PAD-79-22 August 15, 1979
Full Report (PDF, 70 pages)  

Summary

Inflation has become a national preoccupation, and until it is eliminated, methods must be sought to live with it. Indexing is one method of coping with inflation, and this procedure is used to protect the benefits provided by Federal programs from erosion by inflation. The indexing of Federal expenditures is a useful practice, and a large and growing proportion of the Federal budget is indexed. However, indexation appears to contribute to inflationary pressures by automatically increasing Federal expenditures during inflationary periods.

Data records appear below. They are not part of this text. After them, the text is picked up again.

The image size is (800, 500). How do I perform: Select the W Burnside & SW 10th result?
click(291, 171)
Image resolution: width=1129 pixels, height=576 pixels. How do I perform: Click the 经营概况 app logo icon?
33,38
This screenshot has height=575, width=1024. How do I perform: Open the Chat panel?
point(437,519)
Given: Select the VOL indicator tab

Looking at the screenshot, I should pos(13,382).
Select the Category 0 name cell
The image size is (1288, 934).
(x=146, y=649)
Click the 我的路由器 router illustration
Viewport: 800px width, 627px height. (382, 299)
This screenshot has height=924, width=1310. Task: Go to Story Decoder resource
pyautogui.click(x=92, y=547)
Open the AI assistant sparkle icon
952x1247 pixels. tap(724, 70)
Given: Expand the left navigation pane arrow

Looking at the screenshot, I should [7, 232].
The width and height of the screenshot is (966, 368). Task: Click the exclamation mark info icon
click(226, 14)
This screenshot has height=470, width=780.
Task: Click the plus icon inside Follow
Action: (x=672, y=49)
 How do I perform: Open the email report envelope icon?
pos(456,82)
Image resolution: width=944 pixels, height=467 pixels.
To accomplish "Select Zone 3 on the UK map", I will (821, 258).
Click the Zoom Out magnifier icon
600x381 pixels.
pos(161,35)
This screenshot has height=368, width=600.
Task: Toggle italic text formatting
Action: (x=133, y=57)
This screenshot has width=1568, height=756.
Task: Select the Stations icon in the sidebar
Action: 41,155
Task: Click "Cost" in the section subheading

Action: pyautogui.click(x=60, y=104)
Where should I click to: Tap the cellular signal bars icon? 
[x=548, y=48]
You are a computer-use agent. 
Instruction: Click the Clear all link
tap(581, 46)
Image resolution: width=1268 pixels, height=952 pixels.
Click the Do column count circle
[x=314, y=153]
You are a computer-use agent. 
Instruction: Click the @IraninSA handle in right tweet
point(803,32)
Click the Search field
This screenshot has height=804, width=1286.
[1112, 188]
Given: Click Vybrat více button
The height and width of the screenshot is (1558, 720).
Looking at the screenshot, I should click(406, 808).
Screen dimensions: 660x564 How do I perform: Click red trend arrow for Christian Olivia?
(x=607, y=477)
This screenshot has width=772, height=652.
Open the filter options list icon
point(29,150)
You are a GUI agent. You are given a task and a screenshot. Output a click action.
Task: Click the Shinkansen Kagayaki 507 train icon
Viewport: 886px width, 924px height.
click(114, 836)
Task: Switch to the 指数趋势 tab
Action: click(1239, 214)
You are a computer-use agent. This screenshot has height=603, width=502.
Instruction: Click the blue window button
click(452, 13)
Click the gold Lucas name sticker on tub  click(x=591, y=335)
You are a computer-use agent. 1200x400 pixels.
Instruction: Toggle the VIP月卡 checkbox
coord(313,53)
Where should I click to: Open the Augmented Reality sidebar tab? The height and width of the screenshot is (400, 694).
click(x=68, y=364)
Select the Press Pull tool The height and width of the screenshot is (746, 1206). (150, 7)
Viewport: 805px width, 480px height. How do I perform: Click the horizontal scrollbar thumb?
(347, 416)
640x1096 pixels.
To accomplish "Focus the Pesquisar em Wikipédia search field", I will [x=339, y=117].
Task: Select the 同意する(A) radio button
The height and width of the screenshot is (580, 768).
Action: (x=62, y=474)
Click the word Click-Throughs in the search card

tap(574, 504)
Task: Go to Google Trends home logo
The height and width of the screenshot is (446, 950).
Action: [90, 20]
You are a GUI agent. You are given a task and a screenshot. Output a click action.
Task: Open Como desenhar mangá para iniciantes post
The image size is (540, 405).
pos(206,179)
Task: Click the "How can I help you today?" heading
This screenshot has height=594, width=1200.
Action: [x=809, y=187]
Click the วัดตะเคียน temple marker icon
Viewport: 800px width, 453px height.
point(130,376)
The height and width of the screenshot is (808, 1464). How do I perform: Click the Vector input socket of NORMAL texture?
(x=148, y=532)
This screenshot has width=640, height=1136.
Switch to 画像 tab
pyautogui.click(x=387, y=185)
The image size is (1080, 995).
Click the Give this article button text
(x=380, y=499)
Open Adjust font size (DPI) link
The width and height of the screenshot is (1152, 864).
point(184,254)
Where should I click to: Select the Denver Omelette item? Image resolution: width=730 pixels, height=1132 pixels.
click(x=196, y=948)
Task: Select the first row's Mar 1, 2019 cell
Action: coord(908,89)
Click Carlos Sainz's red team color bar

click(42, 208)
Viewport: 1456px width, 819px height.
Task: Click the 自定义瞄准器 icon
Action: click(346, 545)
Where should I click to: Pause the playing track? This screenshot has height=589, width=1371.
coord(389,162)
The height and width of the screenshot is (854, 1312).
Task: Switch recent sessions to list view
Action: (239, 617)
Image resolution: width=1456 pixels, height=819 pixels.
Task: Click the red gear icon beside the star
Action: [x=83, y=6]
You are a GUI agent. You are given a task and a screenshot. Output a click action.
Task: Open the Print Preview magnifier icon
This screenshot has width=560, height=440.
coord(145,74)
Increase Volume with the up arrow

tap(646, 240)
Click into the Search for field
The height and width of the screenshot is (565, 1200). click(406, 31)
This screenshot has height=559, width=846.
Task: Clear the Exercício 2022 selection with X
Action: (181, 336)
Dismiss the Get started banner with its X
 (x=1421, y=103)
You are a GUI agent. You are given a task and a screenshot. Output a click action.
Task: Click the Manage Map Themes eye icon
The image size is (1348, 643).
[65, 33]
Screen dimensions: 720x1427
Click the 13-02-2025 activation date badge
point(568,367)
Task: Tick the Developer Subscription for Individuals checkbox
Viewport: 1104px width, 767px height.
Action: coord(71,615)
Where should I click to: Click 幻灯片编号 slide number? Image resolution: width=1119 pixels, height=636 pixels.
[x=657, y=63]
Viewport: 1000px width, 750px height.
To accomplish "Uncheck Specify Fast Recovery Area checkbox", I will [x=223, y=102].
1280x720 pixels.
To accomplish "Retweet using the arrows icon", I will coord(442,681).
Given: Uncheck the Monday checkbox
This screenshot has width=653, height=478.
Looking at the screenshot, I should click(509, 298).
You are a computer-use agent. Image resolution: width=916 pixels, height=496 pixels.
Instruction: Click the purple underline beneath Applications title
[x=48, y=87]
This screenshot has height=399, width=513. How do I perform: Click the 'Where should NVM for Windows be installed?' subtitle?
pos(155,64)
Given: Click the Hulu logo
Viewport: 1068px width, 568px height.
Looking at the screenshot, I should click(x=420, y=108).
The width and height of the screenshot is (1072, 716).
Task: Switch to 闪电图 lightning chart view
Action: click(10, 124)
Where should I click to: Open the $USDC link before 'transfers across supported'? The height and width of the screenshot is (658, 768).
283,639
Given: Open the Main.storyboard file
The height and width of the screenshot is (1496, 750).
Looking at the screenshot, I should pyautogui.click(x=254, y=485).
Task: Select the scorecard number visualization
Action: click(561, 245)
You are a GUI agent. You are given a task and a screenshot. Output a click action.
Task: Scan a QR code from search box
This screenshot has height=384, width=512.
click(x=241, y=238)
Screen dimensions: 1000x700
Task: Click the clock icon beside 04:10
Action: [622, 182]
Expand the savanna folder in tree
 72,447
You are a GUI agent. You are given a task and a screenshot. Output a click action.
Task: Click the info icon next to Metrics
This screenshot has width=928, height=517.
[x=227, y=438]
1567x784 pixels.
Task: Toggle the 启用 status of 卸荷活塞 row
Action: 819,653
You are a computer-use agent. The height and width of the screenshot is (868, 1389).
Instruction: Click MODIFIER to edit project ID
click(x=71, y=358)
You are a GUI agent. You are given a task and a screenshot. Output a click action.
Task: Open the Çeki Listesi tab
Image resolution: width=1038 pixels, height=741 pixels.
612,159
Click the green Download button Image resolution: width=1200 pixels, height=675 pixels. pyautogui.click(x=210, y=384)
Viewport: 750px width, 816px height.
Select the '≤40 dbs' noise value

The most commonly used index is the Bureau of Labor Statistics' Consumer Price Index, which is computed by calculating the cost of a fixed group of goods and services. When its cost rises, the Index is increased proportionately. Increased Federal expenditures result from an increase in the real value of benefits per person, or from an increase in the number of people receiving benefits. Among the 12 programs examined, expenditures for the indexed programs generally were increasing faster than other Federal outlays. While indexing is not likely to affect the growth in Federal expenditures in the long run, in the short run indexing may affect expenditure priorities such as allocating more to indexed programs thereby limiting the funds available for programs that are not indexed. Given the large and growing share of the budget accounted for by indexed programs, it would be difficult to reduce substantially the growth in total Federal spending without some check on programs which are indexed. A successful anti-inflation program will require that many steps, including some modification in Federal indexing, be taken.